- _Exercise brief_
Please return the lines of the data that contain "clock".

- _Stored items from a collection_
# # # # #

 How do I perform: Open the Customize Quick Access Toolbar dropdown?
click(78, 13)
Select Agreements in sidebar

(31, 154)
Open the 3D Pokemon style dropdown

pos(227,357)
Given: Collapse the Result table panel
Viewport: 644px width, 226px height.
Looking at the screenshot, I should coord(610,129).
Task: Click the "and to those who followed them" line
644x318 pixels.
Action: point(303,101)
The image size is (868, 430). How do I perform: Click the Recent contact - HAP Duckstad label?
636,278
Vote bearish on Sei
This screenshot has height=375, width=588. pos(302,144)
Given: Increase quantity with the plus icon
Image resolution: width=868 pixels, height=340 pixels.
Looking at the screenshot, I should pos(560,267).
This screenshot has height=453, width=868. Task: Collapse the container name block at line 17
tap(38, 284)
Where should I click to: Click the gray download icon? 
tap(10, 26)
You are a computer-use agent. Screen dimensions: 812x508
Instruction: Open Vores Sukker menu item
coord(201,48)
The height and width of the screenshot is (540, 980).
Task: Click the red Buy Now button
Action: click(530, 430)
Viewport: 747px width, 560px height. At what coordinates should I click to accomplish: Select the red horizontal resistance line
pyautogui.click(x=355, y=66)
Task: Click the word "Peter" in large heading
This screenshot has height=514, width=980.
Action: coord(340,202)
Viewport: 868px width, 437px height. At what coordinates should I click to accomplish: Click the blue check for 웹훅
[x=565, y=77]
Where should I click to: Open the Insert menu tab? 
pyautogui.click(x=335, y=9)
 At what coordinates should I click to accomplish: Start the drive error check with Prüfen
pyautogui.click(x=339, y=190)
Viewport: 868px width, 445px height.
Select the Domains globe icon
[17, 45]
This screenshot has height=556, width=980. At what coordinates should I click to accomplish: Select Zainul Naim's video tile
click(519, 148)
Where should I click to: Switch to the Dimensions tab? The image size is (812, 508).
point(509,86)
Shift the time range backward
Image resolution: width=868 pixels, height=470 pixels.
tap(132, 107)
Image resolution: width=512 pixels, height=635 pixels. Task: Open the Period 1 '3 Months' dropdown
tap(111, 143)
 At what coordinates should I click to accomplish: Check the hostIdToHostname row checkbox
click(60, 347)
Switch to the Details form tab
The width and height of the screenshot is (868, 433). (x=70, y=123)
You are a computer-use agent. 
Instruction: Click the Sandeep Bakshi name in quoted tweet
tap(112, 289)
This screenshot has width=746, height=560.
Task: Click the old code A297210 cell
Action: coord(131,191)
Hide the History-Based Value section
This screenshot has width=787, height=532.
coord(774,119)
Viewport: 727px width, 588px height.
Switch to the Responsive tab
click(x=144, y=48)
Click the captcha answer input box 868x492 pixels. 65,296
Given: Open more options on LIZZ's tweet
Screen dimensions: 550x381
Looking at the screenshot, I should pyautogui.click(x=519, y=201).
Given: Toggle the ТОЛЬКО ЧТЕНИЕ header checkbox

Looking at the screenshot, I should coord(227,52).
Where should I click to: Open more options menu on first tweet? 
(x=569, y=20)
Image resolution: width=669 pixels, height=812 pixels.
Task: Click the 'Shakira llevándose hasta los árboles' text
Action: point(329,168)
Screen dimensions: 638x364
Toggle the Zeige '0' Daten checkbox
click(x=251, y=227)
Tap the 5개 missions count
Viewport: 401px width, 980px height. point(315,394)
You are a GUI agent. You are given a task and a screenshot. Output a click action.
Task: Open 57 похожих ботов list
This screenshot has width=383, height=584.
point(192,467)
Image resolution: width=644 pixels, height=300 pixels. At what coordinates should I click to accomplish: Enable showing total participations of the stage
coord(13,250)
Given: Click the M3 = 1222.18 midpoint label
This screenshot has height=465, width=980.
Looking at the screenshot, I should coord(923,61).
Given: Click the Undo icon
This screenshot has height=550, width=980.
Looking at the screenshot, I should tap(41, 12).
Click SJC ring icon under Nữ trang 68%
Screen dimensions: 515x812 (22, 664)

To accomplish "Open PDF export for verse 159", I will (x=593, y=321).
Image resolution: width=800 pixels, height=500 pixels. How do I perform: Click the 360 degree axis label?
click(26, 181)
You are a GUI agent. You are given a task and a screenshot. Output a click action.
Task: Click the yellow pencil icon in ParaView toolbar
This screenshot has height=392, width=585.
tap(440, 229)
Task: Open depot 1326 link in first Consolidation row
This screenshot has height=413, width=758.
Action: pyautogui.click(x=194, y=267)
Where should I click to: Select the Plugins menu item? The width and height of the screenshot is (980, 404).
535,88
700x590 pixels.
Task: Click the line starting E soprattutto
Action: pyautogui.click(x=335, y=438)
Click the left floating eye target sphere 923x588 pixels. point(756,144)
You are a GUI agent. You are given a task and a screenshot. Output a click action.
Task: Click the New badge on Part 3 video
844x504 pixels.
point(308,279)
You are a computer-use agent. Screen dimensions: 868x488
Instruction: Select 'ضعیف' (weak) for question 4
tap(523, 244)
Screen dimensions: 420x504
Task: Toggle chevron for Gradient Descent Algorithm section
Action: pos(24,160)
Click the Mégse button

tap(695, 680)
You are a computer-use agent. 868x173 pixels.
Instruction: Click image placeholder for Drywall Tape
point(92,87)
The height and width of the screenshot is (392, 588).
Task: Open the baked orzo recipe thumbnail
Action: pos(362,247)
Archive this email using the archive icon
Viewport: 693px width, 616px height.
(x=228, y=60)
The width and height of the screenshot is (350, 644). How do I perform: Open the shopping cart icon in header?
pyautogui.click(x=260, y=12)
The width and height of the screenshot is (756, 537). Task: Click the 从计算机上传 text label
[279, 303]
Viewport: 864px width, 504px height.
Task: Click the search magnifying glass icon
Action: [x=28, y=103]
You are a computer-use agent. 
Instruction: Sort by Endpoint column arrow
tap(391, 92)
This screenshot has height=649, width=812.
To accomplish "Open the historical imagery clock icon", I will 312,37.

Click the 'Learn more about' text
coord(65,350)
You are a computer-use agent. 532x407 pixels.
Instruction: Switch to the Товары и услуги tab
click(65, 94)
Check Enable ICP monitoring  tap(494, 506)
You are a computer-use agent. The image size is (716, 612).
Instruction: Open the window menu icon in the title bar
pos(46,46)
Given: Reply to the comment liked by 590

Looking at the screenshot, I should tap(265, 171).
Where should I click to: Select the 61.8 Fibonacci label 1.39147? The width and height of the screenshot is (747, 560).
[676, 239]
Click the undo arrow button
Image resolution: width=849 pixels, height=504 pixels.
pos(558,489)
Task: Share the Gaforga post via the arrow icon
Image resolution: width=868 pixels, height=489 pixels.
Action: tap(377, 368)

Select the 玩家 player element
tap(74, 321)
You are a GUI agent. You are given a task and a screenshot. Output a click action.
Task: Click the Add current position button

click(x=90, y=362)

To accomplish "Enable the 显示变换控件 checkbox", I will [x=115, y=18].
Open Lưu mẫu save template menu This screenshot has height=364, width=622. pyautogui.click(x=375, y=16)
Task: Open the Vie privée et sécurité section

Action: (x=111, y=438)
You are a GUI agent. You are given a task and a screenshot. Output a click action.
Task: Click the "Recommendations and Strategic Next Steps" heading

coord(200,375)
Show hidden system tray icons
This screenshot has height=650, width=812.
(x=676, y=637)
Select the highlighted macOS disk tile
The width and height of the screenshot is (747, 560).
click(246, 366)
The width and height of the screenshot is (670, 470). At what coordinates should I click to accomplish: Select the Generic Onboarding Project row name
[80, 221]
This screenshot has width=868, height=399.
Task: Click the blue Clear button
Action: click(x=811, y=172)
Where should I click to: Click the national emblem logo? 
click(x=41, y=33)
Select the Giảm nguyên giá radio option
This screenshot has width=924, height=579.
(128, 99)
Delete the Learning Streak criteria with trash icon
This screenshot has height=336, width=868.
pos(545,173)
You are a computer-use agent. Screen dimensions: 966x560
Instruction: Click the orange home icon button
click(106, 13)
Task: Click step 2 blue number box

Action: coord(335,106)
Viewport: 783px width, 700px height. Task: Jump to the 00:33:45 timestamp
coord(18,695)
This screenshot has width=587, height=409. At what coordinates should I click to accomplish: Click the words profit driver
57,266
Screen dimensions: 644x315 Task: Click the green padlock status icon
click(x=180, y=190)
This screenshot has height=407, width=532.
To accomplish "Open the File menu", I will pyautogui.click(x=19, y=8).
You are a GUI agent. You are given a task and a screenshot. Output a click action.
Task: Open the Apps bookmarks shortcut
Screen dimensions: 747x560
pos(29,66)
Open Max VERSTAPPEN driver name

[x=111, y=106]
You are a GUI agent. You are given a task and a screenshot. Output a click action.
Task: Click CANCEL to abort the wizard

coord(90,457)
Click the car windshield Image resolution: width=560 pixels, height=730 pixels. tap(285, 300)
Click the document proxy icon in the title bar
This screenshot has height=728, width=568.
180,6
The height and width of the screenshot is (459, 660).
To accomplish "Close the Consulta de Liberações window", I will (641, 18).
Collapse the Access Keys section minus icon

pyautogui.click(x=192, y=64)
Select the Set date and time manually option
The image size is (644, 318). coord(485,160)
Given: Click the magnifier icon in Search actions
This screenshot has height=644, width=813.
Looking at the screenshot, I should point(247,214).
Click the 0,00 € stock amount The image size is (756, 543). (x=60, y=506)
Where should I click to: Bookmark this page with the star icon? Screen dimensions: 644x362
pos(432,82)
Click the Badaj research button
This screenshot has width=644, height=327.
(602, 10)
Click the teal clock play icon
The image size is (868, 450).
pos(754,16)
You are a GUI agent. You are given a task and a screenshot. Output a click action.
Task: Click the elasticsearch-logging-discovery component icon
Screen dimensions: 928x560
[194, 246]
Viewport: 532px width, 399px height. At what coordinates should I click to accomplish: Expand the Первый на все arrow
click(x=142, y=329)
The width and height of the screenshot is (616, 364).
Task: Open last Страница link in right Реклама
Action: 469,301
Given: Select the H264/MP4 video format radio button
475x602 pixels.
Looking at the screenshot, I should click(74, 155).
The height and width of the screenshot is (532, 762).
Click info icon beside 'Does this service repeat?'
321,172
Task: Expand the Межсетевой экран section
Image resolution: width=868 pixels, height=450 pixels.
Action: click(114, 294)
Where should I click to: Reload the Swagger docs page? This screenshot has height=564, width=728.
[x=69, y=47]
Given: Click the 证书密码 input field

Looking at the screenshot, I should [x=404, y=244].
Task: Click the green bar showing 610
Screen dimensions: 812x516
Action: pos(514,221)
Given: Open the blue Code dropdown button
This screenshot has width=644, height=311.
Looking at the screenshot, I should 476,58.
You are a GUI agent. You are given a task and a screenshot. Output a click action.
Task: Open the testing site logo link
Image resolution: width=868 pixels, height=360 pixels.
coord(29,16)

# # # # #

- _Exercise response_
To accomplish "Open the historical imagery clock icon", I will 312,37.
Click the teal clock play icon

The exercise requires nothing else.